▶ DATASET:
○ ○ ○ ○

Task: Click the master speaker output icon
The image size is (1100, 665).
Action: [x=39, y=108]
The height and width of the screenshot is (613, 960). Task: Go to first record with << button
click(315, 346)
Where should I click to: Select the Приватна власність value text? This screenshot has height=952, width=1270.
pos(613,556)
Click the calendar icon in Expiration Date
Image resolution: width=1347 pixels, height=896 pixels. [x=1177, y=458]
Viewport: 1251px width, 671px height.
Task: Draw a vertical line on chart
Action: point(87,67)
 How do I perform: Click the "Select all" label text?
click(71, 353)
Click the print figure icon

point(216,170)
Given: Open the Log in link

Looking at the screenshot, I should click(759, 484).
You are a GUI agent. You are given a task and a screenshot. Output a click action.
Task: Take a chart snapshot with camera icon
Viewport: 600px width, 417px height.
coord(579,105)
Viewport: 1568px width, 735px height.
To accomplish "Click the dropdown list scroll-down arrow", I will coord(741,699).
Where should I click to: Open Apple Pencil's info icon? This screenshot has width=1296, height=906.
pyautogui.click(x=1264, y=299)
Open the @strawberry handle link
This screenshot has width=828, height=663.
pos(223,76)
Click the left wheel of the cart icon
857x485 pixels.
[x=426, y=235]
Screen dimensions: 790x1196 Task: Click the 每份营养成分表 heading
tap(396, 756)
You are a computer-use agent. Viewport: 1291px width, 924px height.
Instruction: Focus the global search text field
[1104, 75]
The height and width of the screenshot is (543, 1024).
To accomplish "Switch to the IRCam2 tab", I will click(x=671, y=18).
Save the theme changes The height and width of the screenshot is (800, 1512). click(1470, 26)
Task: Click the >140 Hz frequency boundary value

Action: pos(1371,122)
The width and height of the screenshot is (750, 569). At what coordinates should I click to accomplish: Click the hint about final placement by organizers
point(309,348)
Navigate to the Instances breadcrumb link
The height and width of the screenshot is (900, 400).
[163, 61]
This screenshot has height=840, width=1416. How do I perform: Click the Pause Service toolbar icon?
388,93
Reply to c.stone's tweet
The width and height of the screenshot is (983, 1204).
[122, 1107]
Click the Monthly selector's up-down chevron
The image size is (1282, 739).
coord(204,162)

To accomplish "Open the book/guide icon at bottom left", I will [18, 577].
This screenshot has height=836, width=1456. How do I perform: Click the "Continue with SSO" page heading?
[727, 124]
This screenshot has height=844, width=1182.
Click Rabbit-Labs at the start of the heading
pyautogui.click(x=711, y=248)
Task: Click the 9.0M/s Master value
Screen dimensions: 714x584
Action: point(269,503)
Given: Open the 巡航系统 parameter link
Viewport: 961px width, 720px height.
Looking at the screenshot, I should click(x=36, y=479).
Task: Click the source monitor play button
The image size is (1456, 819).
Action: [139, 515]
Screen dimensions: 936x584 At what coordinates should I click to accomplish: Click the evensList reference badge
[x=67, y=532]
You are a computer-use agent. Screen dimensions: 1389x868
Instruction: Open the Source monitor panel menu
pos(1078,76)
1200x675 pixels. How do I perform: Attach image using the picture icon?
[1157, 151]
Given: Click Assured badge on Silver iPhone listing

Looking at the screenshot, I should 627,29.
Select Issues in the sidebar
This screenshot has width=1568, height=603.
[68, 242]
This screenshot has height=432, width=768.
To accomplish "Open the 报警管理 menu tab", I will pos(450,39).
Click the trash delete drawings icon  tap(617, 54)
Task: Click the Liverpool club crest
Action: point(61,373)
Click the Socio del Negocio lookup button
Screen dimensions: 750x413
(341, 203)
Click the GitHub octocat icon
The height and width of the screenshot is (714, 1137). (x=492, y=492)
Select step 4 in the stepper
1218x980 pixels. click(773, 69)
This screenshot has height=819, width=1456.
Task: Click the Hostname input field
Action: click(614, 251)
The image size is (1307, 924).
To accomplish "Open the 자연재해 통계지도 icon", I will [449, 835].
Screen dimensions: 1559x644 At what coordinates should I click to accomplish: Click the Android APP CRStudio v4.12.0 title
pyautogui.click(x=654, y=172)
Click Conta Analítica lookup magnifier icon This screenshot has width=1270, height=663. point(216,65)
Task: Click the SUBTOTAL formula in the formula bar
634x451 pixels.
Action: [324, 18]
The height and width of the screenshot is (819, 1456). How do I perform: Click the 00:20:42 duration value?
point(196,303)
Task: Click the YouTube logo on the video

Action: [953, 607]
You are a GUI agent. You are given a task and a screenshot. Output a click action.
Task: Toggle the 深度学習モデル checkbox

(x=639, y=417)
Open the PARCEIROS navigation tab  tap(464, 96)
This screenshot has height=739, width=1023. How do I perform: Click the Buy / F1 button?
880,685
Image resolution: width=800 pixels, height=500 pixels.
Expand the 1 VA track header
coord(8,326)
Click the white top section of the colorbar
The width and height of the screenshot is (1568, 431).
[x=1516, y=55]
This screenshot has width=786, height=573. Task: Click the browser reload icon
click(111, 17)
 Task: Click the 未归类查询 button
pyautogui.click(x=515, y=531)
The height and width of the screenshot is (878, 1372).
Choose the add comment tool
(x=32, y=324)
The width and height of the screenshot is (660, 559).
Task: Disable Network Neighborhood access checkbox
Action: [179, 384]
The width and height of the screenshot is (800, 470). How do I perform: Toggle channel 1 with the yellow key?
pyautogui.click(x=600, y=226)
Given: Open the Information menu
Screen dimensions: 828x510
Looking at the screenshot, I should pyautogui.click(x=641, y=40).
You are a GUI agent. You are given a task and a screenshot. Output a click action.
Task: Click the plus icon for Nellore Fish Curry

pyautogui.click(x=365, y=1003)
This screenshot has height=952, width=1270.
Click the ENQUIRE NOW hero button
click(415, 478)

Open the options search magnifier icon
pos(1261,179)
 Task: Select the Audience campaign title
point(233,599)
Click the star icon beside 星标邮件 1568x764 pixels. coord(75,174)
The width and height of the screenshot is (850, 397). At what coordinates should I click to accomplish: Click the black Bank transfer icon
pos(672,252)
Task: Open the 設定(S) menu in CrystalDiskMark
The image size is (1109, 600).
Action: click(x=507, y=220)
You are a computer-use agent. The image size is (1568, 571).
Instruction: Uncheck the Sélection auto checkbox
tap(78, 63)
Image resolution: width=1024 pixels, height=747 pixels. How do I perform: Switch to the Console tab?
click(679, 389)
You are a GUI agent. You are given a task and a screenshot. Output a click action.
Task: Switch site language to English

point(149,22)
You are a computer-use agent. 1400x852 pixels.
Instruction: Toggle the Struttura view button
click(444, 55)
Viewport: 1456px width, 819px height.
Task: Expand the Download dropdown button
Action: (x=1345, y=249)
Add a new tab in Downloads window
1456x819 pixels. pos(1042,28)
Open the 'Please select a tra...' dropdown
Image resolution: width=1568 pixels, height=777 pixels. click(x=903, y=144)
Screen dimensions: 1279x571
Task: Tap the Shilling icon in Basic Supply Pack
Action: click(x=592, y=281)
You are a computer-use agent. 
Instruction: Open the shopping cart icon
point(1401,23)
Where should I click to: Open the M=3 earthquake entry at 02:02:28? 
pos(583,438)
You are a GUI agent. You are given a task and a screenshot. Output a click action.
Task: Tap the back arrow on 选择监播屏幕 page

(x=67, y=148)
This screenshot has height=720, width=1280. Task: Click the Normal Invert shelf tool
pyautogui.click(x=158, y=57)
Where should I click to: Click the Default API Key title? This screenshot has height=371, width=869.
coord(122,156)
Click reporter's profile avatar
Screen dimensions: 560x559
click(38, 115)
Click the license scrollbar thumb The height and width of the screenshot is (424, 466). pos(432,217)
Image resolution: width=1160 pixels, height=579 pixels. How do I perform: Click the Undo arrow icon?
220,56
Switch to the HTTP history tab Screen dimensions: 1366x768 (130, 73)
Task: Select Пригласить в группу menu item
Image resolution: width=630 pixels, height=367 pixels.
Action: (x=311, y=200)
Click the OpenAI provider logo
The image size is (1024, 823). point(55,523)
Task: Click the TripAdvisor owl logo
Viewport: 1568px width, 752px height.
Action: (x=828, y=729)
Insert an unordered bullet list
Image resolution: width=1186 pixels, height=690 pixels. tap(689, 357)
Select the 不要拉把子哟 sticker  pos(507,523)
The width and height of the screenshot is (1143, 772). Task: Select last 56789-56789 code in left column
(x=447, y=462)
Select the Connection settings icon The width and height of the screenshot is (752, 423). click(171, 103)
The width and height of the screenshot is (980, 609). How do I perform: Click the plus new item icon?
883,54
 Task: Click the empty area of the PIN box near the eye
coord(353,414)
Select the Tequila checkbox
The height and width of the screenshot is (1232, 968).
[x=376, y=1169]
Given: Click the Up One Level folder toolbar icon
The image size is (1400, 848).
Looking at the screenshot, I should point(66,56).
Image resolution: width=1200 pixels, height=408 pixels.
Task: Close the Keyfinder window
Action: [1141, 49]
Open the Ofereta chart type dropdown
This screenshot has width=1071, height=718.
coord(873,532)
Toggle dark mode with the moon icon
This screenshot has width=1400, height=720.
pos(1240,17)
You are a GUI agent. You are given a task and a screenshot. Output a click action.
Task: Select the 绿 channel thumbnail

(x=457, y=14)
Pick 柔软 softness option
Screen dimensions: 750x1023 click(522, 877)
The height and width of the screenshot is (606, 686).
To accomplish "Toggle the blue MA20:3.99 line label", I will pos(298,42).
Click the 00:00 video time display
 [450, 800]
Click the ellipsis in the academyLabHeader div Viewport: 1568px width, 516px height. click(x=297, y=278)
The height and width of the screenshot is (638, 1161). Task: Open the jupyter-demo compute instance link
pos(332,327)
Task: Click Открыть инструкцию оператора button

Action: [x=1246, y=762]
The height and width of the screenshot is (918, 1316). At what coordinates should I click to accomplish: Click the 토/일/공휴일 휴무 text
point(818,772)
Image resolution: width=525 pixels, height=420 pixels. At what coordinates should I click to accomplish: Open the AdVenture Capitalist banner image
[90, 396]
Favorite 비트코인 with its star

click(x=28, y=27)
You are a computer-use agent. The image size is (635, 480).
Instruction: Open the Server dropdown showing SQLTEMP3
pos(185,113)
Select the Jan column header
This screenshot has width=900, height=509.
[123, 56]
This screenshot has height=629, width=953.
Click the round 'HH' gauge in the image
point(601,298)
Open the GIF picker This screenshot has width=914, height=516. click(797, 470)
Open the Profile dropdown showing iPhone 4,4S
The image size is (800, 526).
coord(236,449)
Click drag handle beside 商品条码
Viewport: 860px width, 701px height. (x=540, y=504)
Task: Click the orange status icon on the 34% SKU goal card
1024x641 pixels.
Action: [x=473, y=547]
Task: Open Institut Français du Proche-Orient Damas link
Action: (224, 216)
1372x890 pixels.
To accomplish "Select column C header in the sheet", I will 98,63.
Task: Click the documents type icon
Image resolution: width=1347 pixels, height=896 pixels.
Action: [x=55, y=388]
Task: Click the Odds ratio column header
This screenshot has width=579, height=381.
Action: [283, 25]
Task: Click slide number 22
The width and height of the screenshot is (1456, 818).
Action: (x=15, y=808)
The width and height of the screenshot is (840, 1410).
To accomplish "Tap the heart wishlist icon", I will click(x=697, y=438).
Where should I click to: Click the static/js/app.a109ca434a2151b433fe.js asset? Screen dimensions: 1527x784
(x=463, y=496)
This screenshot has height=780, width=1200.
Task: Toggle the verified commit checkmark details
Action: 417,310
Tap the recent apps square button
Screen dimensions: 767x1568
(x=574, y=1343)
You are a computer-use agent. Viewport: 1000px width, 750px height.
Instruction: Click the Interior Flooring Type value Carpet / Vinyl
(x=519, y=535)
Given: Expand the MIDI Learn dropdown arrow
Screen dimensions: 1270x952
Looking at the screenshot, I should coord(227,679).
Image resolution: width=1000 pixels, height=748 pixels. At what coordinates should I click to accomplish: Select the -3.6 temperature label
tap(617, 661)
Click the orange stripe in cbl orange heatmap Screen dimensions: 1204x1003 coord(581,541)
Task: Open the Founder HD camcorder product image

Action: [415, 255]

○ ○ ○ ○

▶ YOUR INSTRUCTIONS:
Transcribe, unchanged, the lines starting with the line containing "Click the star" and going on through the line containing "tap(78, 63)".

▶ OUTPUT FOR THIS TASK:
Click the star icon beside 星标邮件 1568x764 pixels. coord(75,174)
The width and height of the screenshot is (850, 397). At what coordinates should I click to accomplish: Click the black Bank transfer icon
pos(672,252)
Task: Open the 設定(S) menu in CrystalDiskMark
The image size is (1109, 600).
Action: click(x=507, y=220)
You are a computer-use agent. The image size is (1568, 571).
Instruction: Uncheck the Sélection auto checkbox
tap(78, 63)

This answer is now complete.